No Plan, No Apologies
In a nationally televised press conference Tuesday night, President Bush "steadfastly refused to admit mistakes and passed up opportunities to explain what it will take to achieve his goal of a free and stable Iraq," according to the Washington Post. Additionally, the Associated Press reported that while he "acknowledged a good deal of introspection after all the questions about his actions before the Sept. 11 attacks," he offered "not a whiff of contrition" for his Administration's role in the worst national security breakdown in American history. The event was "more theater than substance," according to the BBC, in which the President "offered no shocking new policy initiatives" and instead used "the language and zeal of a missionary," as the New York Times reported, to implore Americans to continue on his increasingly chaotic and directionless path in Iraq. But with Bush's approval ratings hitting a new low, the event did nothing to quell the growing questions Americans have about the Administration's national security credentials.

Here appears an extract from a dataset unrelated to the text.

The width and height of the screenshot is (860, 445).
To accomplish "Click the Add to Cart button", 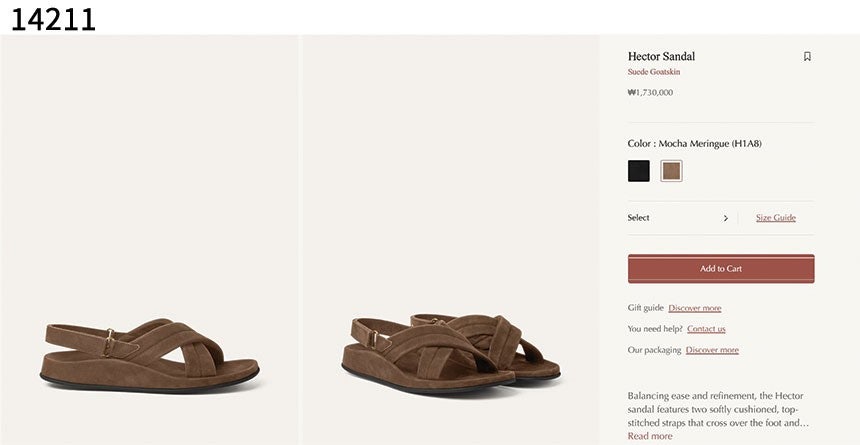I will pos(721,268).
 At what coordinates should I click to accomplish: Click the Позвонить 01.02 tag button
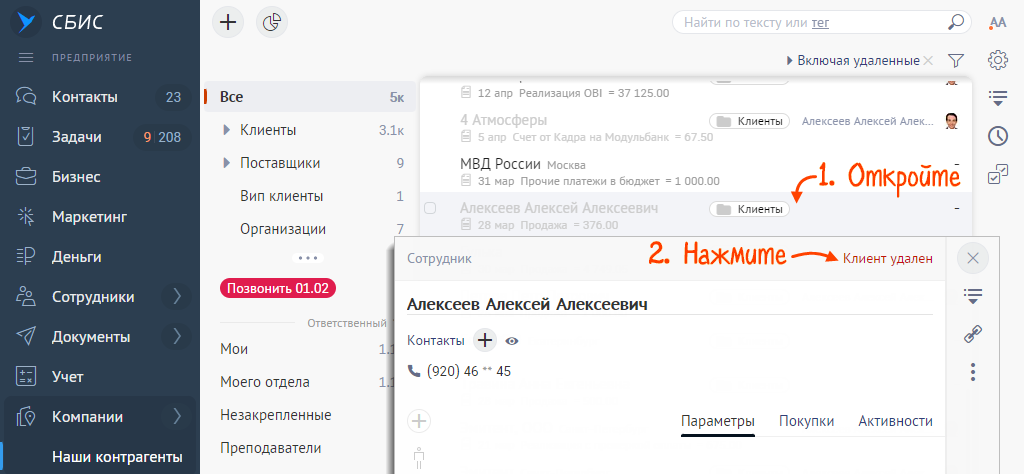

The Washington Post notes that it quickly became clear that the President was refusing "to lay out new details of the path forward, suggest any change in direction or acknowledge any rethinking of his decisions in the face of recent setbacks." While Bush claimed that his Administration was getting "more involvement by the United Nations," U.N. Secretary-General Kofi Annan yesterday virtually ruled out sending a large U.N. team to Iraq "for the foreseeable future" because of worsening security, while the Russian Emergency Ministry will start evacuation of Russian specialists from Iraq. Bush tried to reassure the international community about the June 30 transfer of power, saying confidently that U.N. envoy Lakhdar Brahimi was working "with Iraqis to determine the exact form of the government that will receive sovereignty on June 30th." But U.N. officials and diplomats say Bush's "expectations are not only inflated, but they are also dangerous."
The President was asked about his Administration's past promises about Iraq, with one reporter noting that the Administration promised "that U.S. troops would be greeted as liberators with sweets and flowers; that Iraqi oil revenue would pay for most of the reconstruction; and that Iraq had weapons of mass destruction." But instead of acknowledging his Administration's gross overhyping of intelligence, the President instead clung to a now-discredited assertion. He claimed Iraq "refused to disarm" -- an implicit reiteration that Iraq had WMD. But according to Bush's own weapons inspector, David Kay, there remains "no evidence Iraq had stockpiled unconventional weapons before the U.S.-led invasion in March." Corroborating assertions by former Administration officials that Bush has always focused on invading Iraq regardless of circumstance, the President added that "even knowing what I know today about the stockpiles of weapons, I still would've called upon the world to deal with Saddam Hussein."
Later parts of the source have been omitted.